Il s'inclina pour lui baiser la main.

Cet échange vif et animé d'hommages et de courtoisies à la française s'était effectué en toute liberté dans le décor embrumé de la tabagie ; le regard impavide des buveurs n'avait pas cillé. Quant aux quelques Indiens présents dans la salle du poste, occupés de leurs échanges, ils ne prêtaient, pour une fois, aucune attention à la scène. L'un comptait des aiguilles une à une avec un aimant, l'autre essayait les lames de couteau-jambette sur le bord du comptoir, un troisième, en se reculant pour mesurer une pièce de drap, heurta Angélique et, non content, la poussa sans ménagement parce qu'elle le dérangeait.

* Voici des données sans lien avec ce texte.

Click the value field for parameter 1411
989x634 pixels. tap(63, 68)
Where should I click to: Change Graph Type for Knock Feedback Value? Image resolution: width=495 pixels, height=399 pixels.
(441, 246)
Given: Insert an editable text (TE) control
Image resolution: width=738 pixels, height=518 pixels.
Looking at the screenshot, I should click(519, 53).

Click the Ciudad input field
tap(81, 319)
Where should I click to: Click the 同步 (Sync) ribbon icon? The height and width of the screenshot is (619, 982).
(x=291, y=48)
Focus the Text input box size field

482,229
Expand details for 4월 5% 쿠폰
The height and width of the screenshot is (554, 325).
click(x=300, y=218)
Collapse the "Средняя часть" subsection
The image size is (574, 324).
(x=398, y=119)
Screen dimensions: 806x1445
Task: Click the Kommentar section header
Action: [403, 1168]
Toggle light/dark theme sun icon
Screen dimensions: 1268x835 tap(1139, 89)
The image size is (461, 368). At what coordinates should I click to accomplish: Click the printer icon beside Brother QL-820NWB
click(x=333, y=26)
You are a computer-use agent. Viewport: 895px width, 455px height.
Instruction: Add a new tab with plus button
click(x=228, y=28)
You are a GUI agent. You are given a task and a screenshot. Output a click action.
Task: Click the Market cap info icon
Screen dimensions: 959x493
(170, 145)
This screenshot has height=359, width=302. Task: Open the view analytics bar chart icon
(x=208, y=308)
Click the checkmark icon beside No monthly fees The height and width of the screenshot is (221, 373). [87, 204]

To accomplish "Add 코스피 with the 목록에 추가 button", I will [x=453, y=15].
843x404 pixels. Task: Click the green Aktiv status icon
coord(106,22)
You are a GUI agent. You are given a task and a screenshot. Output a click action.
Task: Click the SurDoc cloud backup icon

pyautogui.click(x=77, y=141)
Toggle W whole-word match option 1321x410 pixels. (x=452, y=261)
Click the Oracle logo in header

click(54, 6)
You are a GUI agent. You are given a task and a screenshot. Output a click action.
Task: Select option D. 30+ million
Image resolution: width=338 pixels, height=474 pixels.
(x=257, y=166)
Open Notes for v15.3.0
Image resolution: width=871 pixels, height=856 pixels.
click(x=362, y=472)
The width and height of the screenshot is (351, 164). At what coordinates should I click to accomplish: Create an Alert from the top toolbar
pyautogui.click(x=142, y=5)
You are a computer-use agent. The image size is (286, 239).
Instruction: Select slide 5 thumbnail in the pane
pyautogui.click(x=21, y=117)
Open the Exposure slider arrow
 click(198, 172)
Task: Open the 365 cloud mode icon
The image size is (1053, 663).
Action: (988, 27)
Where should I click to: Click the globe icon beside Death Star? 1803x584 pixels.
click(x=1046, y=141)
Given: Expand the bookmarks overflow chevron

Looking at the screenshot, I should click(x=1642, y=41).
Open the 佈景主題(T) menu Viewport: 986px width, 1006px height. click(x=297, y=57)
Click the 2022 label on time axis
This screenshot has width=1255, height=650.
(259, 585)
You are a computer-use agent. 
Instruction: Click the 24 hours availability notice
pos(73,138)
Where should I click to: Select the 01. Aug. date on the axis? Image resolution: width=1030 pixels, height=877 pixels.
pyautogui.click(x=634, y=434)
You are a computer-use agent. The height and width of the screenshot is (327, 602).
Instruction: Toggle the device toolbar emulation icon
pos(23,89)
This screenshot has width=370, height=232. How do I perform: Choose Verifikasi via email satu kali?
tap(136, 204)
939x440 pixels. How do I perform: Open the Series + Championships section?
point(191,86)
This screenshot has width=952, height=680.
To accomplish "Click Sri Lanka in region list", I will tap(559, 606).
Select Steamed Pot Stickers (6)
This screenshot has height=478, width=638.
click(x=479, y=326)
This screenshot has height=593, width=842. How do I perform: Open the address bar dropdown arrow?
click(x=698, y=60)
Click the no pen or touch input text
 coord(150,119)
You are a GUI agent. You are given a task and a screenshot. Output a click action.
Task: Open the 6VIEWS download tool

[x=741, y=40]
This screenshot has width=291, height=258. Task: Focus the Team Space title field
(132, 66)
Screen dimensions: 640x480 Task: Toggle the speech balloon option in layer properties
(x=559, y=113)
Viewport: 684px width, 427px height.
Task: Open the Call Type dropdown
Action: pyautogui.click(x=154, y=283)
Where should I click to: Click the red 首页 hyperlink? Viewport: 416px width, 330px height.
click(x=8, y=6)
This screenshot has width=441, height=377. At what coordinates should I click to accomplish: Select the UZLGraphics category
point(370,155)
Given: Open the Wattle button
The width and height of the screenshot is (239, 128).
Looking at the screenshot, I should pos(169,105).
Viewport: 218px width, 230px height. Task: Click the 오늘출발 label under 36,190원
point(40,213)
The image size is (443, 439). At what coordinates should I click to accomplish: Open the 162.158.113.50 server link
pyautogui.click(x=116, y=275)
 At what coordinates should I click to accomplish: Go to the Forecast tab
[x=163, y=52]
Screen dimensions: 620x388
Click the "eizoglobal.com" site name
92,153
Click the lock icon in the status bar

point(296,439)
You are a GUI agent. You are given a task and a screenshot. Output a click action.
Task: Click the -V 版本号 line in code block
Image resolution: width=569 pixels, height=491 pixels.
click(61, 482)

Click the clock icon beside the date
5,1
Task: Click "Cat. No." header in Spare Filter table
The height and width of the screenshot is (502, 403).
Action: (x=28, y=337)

– Allons donc ailleurs, décida le baron. Il y a une pièce à côté où nous pourrons deviser en paix. Je vais demander au vieux Josué Hinggins de nous y porter une collation. Cette charmante enfant est-elle votre fille ?

– Non, c'est une petite Anglaise qui...

– Chut ! l'interrompit vivement le jeune officier gascon. Une Anglaise !... Si cela s'apprend, je ne donne pas cher de sa chevelure, tout au moins de sa liberté.

– Mais je l'ai dûment rachetée aux Indiens qui l'avaient capturée, protesta Angélique.

– Votre qualité de Française vous permet certaines choses, dit Saint-Castine, mais l'on sait déjà que M. de Peyrac n'a pas coutume de racheter les Anglais pour les faire baptiser. Cela déplaît en haut lieu. Donc, surtout, ne laissez pas soupçonner que cette petite est anglaise.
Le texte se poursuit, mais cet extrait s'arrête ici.